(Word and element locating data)
- - - - - - -

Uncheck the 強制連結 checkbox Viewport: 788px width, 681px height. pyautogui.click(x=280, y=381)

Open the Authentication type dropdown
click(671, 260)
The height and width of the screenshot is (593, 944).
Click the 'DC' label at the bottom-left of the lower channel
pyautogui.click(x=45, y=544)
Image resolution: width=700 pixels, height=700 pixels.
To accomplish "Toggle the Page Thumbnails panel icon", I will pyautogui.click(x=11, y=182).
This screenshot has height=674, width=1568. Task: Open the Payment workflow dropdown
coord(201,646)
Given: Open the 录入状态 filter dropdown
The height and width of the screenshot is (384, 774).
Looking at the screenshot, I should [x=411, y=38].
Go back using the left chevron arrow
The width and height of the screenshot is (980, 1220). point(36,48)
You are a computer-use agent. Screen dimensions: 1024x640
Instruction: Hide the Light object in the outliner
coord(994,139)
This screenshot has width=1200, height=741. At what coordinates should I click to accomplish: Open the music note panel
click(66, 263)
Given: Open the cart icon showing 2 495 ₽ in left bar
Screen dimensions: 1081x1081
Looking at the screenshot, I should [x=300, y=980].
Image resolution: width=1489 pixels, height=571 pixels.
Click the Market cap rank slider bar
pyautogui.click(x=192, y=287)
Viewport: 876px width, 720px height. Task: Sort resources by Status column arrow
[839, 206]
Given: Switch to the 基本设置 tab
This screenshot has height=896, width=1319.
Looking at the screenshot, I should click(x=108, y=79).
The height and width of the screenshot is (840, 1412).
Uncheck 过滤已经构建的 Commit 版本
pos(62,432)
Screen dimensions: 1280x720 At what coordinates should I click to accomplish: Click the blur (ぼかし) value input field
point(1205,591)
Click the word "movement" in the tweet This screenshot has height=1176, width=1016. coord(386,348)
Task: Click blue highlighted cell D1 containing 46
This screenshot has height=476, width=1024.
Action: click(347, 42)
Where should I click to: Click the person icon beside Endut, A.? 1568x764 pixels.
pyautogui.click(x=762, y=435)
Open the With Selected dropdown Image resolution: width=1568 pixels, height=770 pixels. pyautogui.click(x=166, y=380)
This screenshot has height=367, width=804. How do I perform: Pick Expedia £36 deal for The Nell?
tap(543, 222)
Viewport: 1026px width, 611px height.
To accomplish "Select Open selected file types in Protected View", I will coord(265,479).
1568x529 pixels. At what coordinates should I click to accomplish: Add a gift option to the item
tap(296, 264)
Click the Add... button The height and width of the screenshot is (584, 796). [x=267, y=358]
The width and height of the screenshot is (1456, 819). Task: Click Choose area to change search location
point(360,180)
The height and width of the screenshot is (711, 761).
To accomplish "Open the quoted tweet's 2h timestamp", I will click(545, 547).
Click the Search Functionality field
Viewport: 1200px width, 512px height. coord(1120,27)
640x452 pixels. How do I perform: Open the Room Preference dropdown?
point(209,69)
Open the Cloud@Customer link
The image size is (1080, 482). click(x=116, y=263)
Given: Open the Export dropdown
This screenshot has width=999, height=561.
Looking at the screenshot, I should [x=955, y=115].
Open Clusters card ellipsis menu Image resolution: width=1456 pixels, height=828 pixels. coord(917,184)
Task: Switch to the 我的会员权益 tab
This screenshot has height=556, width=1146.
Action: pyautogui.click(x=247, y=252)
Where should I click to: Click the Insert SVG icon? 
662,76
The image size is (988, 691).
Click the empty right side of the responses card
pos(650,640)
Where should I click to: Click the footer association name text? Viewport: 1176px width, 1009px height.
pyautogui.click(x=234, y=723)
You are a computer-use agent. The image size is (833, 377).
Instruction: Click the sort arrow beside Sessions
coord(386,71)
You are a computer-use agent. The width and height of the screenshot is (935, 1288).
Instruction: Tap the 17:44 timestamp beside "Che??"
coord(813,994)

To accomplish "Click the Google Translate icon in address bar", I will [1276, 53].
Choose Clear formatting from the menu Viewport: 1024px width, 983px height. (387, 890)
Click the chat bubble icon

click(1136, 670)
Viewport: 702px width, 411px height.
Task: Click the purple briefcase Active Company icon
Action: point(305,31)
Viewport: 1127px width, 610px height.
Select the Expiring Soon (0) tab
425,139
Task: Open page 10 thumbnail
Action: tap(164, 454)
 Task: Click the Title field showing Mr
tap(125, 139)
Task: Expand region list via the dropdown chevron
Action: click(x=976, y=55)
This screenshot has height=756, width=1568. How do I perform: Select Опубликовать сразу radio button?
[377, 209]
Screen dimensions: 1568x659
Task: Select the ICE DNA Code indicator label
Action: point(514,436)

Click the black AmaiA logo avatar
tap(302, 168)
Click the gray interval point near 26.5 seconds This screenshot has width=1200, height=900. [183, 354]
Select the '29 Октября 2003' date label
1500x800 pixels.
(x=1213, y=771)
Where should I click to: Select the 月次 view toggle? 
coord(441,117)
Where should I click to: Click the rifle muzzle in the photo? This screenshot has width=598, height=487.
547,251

- - - - - - -

Rewrite the material between the line holding "Open the With" and the line holding "tap(543, 222)", inclusive, keeping every line in full but shifting each coordinate in the answers by -34.

## Task output
Open the With Selected dropdown Image resolution: width=1568 pixels, height=770 pixels. pyautogui.click(x=132, y=346)
This screenshot has height=367, width=804. How do I perform: Pick Expedia £36 deal for The Nell?
tap(509, 188)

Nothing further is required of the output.